EU blinks first as China flexes its solar muscles
Beijing's new direct approach to trade wins reprieve in solar-panel dispute with Europe
Eric Ng and Phoenix Kwong in Beijing
Premier Li Keqiang's personal intervention in Beijing's €20 billion (HK$202.7 billion) solar panel dispute with Brussels signals a more direct approach to trade diplomacy in key strategic industries.
Li's last-minute call to European Commission chief Jose Manuel Barroso on Monday secured a two-month window to further talks on a solution.
Jia Qingguo, a professor in international relations at Peking University, said the importance of the sector had likely triggered Li's intervention.
"Unlike other trade disputes between China and the EU that involved one or two particular products, the photovoltaic industry is [strategically] important to China," Jia said.
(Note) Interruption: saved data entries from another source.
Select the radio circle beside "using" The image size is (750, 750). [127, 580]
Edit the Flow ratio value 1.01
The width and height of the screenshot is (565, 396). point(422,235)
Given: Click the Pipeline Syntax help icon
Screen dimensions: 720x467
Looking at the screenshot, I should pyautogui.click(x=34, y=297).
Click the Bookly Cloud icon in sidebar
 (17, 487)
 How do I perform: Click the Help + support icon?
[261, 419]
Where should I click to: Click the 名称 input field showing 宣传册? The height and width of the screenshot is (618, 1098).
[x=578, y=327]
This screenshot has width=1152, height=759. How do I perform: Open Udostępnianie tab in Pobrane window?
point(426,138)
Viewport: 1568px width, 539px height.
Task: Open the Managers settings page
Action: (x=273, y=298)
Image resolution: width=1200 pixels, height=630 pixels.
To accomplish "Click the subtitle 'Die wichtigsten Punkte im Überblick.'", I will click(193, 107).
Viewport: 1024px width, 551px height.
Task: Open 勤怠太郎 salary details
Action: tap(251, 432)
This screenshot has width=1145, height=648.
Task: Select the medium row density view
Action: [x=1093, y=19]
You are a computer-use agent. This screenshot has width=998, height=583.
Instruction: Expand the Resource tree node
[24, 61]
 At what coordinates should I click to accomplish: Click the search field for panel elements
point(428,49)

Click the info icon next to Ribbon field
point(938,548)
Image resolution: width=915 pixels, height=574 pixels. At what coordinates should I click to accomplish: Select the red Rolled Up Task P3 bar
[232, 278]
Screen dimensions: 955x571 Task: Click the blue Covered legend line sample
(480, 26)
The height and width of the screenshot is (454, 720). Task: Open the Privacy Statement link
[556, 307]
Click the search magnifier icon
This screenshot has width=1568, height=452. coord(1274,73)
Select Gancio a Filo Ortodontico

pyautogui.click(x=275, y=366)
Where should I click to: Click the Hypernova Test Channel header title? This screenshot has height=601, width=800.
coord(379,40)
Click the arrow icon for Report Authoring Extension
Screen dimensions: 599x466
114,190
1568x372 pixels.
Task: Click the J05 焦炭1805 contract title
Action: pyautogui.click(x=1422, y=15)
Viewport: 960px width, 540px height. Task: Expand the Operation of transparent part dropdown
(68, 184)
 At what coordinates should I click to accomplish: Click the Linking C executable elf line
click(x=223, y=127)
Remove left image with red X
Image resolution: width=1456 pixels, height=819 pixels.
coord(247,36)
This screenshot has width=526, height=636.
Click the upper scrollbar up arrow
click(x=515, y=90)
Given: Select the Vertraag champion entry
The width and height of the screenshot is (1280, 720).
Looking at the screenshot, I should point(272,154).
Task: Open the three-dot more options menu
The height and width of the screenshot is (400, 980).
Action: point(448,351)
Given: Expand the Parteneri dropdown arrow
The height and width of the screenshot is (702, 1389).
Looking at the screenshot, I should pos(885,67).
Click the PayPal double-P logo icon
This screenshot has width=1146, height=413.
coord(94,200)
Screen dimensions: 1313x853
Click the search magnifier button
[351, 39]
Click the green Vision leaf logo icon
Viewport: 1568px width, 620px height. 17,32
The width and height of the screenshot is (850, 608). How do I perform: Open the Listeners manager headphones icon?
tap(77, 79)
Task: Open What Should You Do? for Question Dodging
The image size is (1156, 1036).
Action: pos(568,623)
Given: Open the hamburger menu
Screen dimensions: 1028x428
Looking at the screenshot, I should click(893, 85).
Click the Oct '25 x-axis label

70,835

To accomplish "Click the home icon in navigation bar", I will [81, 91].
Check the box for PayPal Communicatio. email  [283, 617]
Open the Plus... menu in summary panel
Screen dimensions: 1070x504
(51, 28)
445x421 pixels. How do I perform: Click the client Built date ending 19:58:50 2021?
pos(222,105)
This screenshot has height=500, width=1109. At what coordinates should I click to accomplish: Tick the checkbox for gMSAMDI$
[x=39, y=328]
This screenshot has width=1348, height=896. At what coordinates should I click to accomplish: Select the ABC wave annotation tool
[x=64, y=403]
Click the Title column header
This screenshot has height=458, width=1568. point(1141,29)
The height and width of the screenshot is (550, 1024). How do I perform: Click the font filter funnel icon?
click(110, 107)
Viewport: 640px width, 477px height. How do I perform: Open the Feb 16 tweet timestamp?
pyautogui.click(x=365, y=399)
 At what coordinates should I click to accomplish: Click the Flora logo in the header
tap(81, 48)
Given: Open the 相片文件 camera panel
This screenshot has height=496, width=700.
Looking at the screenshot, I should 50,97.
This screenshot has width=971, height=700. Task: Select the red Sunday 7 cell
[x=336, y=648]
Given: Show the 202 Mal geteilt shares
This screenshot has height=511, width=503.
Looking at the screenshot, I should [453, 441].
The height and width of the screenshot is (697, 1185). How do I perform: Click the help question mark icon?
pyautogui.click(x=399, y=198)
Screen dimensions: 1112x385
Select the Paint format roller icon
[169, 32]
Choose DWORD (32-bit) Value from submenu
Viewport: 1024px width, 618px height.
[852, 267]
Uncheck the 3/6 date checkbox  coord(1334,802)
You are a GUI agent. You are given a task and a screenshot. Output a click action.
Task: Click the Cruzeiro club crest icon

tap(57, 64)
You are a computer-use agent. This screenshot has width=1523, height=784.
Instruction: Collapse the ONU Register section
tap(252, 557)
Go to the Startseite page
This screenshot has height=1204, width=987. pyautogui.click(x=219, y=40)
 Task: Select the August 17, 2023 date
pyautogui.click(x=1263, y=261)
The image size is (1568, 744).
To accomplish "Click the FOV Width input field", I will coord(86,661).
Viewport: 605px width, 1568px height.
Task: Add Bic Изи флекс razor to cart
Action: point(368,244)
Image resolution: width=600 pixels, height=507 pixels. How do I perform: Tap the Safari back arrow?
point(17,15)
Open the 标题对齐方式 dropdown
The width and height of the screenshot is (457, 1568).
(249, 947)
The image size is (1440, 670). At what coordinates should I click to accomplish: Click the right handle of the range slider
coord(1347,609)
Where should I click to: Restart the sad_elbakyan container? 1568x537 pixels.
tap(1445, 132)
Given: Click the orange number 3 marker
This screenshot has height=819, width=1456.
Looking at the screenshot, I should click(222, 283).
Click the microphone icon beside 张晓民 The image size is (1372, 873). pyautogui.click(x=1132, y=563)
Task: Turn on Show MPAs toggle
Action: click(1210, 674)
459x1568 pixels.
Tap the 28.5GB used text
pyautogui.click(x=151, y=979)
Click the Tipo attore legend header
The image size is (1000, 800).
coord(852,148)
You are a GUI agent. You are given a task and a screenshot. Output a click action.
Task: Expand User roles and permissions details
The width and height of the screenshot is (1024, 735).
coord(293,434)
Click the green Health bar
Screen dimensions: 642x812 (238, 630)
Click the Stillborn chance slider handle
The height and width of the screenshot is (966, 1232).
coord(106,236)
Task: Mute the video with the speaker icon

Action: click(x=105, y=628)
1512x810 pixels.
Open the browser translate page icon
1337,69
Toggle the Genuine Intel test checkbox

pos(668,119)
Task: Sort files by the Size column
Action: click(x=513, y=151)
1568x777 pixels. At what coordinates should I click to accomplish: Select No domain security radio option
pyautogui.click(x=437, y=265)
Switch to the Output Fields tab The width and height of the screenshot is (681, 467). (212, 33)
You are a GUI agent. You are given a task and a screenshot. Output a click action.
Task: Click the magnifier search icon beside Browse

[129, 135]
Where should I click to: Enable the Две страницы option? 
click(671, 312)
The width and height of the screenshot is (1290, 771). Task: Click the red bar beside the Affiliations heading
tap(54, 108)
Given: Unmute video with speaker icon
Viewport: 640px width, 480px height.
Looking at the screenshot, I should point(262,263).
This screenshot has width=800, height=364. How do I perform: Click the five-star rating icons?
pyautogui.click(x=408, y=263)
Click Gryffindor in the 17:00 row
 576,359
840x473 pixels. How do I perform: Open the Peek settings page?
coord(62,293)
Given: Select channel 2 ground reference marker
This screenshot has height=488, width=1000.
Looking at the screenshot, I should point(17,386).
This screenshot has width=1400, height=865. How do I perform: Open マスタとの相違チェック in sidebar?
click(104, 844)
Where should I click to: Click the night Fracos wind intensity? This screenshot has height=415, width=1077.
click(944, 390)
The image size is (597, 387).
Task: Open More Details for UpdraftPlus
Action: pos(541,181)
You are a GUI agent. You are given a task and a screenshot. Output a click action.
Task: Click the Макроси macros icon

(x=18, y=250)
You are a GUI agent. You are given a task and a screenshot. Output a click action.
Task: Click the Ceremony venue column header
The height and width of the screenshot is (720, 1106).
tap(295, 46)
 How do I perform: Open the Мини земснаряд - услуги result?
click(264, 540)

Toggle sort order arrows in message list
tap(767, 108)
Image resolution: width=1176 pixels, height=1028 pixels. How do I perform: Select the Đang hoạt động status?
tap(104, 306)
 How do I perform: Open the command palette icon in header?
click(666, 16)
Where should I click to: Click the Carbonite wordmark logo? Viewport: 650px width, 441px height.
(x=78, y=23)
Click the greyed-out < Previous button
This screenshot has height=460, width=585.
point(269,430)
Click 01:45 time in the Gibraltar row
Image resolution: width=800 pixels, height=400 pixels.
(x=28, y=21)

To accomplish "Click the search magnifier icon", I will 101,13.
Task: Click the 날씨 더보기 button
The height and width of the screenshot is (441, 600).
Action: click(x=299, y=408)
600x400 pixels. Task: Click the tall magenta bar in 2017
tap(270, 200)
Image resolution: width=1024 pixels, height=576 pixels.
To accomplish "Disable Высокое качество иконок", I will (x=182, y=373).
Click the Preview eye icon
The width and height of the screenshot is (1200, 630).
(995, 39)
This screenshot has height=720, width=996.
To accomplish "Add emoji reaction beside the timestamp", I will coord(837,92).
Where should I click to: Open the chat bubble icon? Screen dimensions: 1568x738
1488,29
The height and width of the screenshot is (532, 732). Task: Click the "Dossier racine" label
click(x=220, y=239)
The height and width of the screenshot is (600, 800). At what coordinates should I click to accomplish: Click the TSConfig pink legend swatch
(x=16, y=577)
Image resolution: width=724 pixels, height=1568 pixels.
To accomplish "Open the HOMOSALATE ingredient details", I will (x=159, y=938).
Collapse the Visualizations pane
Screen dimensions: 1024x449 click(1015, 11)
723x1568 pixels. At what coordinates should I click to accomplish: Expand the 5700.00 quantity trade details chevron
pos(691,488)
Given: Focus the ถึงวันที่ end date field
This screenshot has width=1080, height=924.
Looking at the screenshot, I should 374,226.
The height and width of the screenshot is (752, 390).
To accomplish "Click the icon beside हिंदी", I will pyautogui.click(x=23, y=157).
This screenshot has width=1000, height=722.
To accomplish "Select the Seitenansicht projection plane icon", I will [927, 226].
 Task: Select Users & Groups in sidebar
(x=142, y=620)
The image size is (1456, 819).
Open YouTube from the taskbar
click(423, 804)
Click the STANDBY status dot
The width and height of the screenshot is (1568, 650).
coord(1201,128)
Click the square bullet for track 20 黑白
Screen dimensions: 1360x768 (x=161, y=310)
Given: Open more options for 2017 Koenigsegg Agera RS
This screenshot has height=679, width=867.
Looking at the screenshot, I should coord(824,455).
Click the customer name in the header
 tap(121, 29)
Energy security and clean energy expansion to cut air pollution are among Beijing's key policies. The central government has spent billions of dollars promoting the solar sector in a bid to ensure access to cheap, clean energy sources.
Critics say the subsidies - in the form of cheap land, loans and tax incentives - encouraged the overbuilding of production capacity, which led to losses and bankruptcies of producers in Western nations that used to dominate the industry.
The EU imposes from today a temporary 11.8 per cent tariff on mainland-made solar wafers, cells and panels, citing results from its investigation that found mainland producers to have "dumped" its products at below-cost prices. It will rise to an average 47.6 per cent, which will stand for five years - if a mutually acceptable solution is not found.
Shares in Jiangsu-based GCL-Poly Energy Holdings, the world's largest maker of polysilicon and solar wafers, yesterday rose 6.1 per cent to HK$1.92.
The EU is also investigating alleged unfair subsidies by the Chinese government to the solar industry, and has threatened to impose a separate anti-subsidies duties.
In response, Beijing began in November last year a probe into alleged improper subsidies or dumping of Europe-made solar panel raw material polysilicon in the mainland market.
Despite worries of a trade war, analysts said it was unlikely as it would be harmful to both sides, but an "all-win" solution will remain elusive.
"It seems like the EU blinked but they don't want to admit it … thus the threat of a full-blown trade war is reduced," said CLSA head of sustainable research Charles Yonts. "The problem is that - two months from now - there still will not be any obvious solution that can also incorporate the fantastical French-backed notion that solar panels can and should be made in the EU at a competitive cost.
"The most likely scenario is that some sort of trade barriers are erected, but they are so full of holes [that] the status quo of Chinese panel dominance and continued decent demand in Europe [will be] untouched."